If you know the # of teeth on the gear and the chain size you should be able to search for a replacement gear. Then it's just a matter of drilling the proper bolt pattern. You want to make sure if the sprocket has a hole in the center it's smaller than your bolt hole pattern !!
I think the chain size is 40 but I'm not sure.
You can try gocart parts suppliers. https://duckduckgo.com/?q=gocart+parts&t=chromentp&atb=v185-1&ia=web

I've used these two before for odd stuff.
https://www.mcmaster.com/chain-sprockets
https://www.mscdirect.com/browse/tn...vid=4287922361+4288015409&searchterm=sprocket

Search of different companies that may be of use: - - > https://duckduckgo.com/?q=chain+sprockets&t=chromentp&atb=v185-1&ia=shopping

I have a Toro blower for a rider where the tensioner failed and the chain chewed up the teeth and presently unusable. My problem is the gear is welded to the auger :crying:

.


----------



## Stonecold316 (Nov 28, 2019)

Ok, I'll start looking after taking off the sprocket.

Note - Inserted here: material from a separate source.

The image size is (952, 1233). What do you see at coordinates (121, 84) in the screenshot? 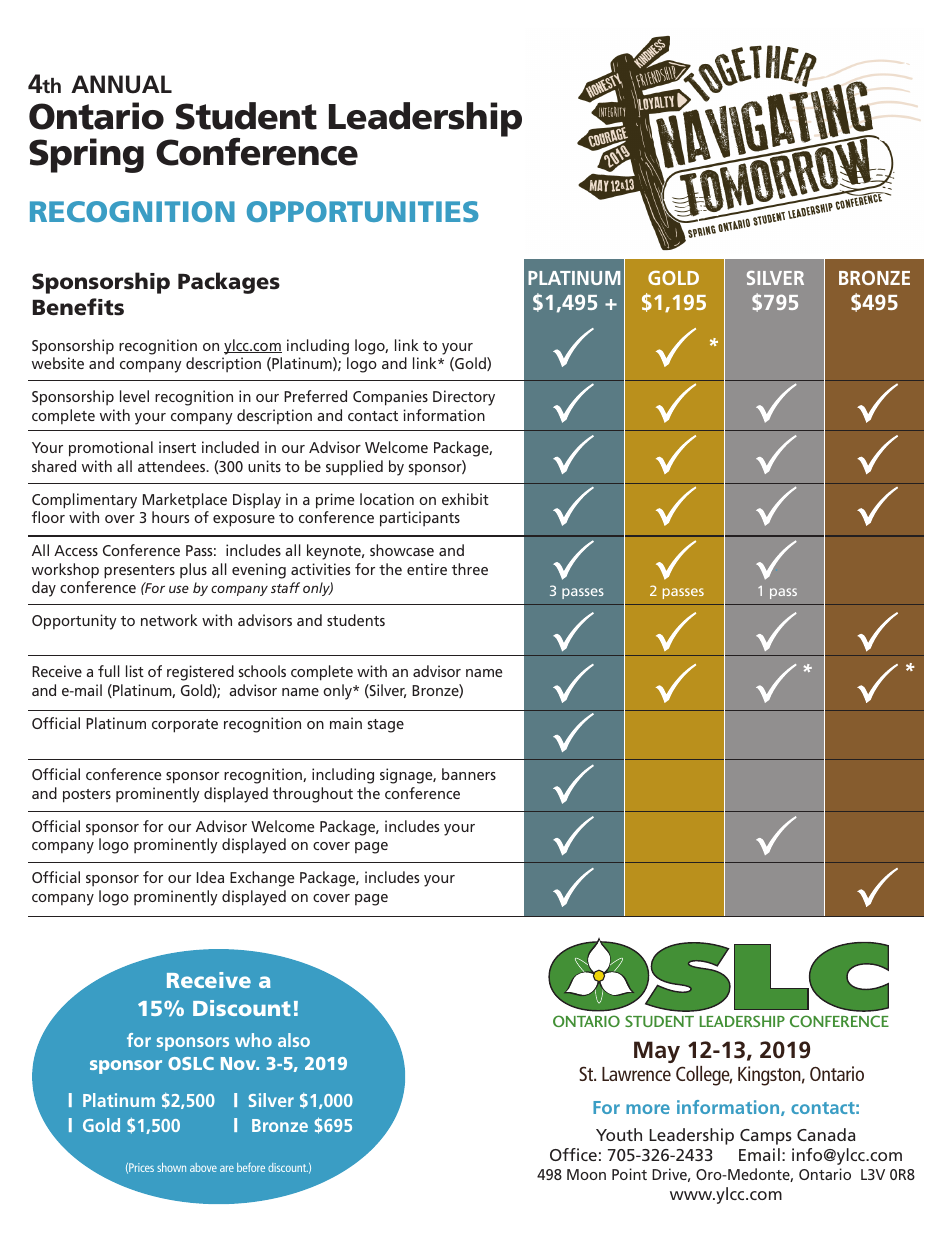
I see `ANNUAL` at bounding box center [121, 84].
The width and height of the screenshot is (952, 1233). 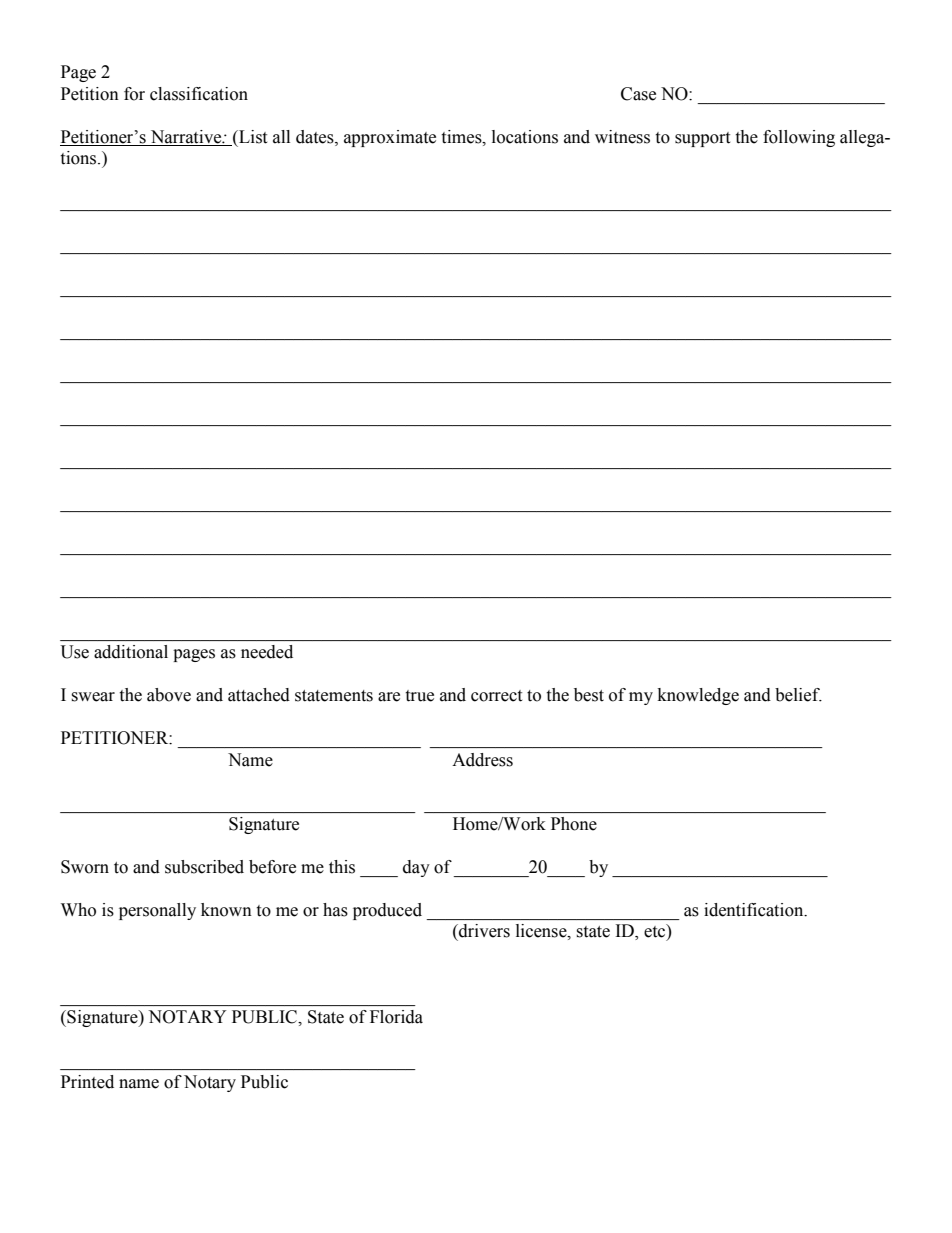 I want to click on Printed, so click(x=87, y=1082).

Thanks!


----------



## Kiss4aFrog (Nov 3, 2013)

If you need to replace the chain it's best/cheapest to buy bulk and fit to length with a master.
Again, not saying it's #40 just my guess. https://www.amazon.com/40-roller-chain/s?k=40+roller+chain

.


----------



## penna stogey (Nov 25, 2019)

Welcome from the Burg


----------